O Instituto Federal do Maranhão (IFMA) alcançou um marco histórico na ciência maranhense ao conquistar sua primeira patente internacional. O reconhecimento foi concedido pelo Instituto Nacional da Propriedade Industrial de Portugal para uma pesquisa desenvolvida no Campus Imperatriz. O estudo foca no aproveitamento da coroa do abacaxi, uma parte da fruta que costuma ser descartada, para a identificação de aplicações industriais de alta tecnologia.
A pesquisa, intitulada “Processo de reticulação de fibras da coroa do abacaxi”, foi liderada pela pesquisadora Ana Angélica Macêdo em colaboração com o professor Fernando Mendes, do Instituto Politécnico de Coimbra (IPC/ESTeSC). O projeto contou ainda com a participação fundamental dos estudantes de Engenharia Elétrica, Moisés Morais e Fancielle Freitas.

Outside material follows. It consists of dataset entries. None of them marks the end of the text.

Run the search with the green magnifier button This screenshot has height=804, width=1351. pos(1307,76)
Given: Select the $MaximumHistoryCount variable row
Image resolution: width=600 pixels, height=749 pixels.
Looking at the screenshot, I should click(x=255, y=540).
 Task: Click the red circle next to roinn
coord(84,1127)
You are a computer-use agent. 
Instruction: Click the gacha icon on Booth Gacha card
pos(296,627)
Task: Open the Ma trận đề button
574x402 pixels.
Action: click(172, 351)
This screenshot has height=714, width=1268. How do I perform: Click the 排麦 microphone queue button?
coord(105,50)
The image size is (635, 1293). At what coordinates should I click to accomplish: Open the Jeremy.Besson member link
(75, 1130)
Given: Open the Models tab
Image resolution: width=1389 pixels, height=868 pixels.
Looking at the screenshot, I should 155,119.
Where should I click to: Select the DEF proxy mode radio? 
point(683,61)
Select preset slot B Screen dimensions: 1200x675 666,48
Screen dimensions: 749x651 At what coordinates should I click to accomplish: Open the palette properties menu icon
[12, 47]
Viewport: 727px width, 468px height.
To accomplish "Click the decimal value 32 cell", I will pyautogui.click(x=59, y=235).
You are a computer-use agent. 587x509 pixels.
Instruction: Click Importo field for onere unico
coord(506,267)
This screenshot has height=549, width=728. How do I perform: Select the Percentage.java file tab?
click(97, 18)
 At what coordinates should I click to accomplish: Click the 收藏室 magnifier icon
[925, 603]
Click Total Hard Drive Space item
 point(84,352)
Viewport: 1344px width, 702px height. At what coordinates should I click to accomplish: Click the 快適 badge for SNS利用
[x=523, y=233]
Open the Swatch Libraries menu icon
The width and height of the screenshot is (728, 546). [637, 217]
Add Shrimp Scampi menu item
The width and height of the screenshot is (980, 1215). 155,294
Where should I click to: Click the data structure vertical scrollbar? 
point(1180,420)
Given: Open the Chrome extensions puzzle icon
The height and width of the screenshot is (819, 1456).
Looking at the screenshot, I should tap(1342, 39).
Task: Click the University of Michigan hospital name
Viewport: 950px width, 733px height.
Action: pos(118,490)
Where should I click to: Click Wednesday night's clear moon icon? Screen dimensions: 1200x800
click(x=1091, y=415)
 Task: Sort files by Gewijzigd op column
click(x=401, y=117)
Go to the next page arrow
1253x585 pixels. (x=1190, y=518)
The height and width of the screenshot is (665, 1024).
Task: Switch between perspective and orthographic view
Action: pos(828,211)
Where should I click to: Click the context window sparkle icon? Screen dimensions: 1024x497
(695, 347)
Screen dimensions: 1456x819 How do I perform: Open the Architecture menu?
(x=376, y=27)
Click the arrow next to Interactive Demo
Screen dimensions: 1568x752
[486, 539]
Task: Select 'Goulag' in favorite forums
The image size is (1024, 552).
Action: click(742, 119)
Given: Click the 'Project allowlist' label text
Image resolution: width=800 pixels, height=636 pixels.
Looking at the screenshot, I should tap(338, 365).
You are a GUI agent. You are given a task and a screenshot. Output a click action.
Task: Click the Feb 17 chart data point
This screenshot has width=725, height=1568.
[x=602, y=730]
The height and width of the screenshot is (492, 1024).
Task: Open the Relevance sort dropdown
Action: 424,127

O objetivo central é promover a sustentabilidade, substituindo materiais de origem sintética por alternativas naturais em setores como o automobilístico, biomédico, eletroeletrônico, têxtil e de embalagens.
Segundo a analista de inovação da PRPGI do IFMA, Jaqueline Nascimento, a iniciativa assegura que o conhecimento gerado se transforme em inovação e novos recursos para a ciência no estado. A escolha do abacaxi justifica-se pela sua abundância, visto que o Brasil figura entre os maiores produtores mundiais da fruta, garantindo baixo custo e acessibilidade para a produção de novos materiais naturais.